Any warranty shall be excluded if the errors or defects are attributable to (i) the Customer (or third parties) carrying out modifications or repairs to the Products or Services which are the subject of the Contract, (ii) the Customer failing to comply with instructions for use or operation or precautions which may reasonably be expected of a Customer in connection with the use or operation of the Products or Services, (iii) in the event of a defect, the Customer does not immediately take appropriate measures to reduce the damage and give the Service Provider the opportunity to remedy it, (iv) failures by third parties (e.g. telecommunication provider) in connection with the use or operation of the Products or Services, (v) the Customer's failure to take appropriate measures to reduce the damage and give the Service Provider the opportunity to remedy it. (iv) failures of third parties (e.g. telecommunications provider) in connection with the operation of the Service or Product, or (v) malicious attacks by third parties which the Service Provider was not responsible for preventing or the effects of which could not reasonably have been avoided by the Service Provider.
h. Warranties for resold products
The warranty period for third-party Products resold by the Service Provider shall be the warranty period provided by the third-party manufacturer or publisher.

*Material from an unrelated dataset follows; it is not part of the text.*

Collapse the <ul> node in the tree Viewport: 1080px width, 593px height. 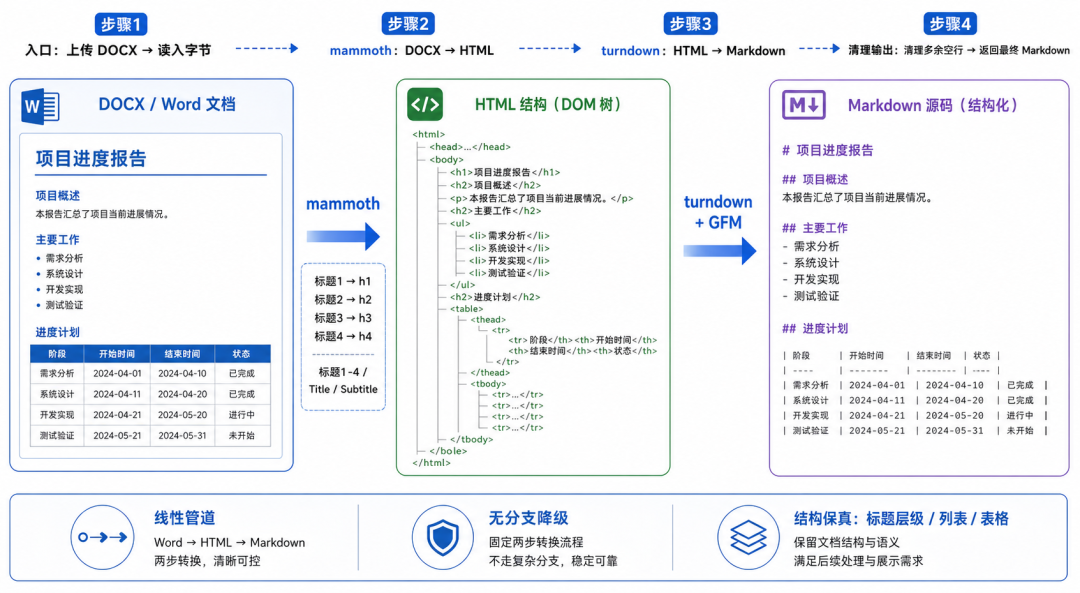click(460, 223)
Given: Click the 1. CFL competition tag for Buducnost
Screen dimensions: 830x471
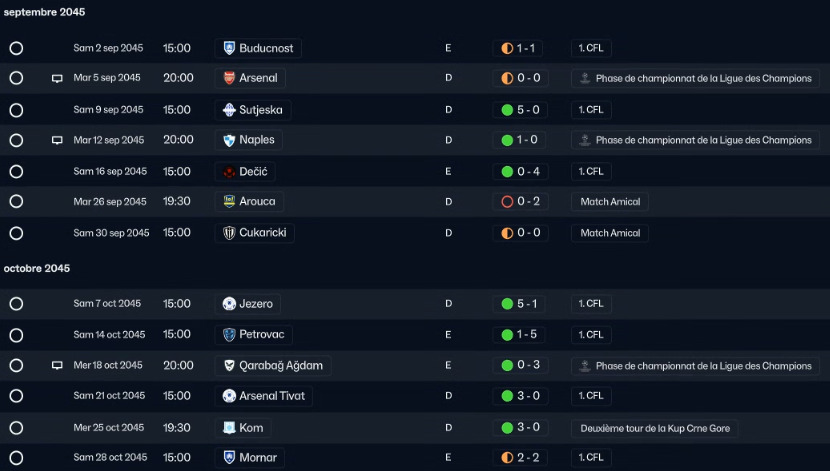Looking at the screenshot, I should (x=591, y=48).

i. Exclusion of other warranties
All warranty claims of the Customer are exclusively and expressly governed by this Article. 7. Except for the representations and warranties expressly set forth in the Agreement, the Service Provider makes no representations or warranties, express or implied, statutory or otherwise, including warranties of merchantability, quality and fitness for a particular purpose or non-infringement of third party rights.
8. Staff
8.1 Assigning employees
The Service Provider decides, at its sole discretion, how to allocate the resources necessary to provide the Products and Services.
8.2 On-site services
The Customer undertakes to provide a workspace, access codes, connections, equipment and materials on its work environment deemed useful by the Service Provider to carry out the Services on site.
8.3 Replacing an employee
a. Non-satisfaction
The Customer may request the replacement of an employee or subcontractor by giving 30 (thirty) working days' notice to the Service Provider (or immediately in the event of just cause within the meaning of Article 337 of the Swiss Code of Obligations). In such a case, the Service Provider will replace the employee or sub-contractor concerned by another employee or sub-contractor who is reasonably acceptable to the Customer. The Customer undertakes to request such replacement on a reasonable basis only.
b. Absence or incapacity
In the event of the absence or incapacity of one of its employees, the Service Provider undertakes to make available to the Customer, within a reasonable period of time, an employee or sub-contractor of equivalent competence or to organize itself in such a way as to ensure that the service commitments are met.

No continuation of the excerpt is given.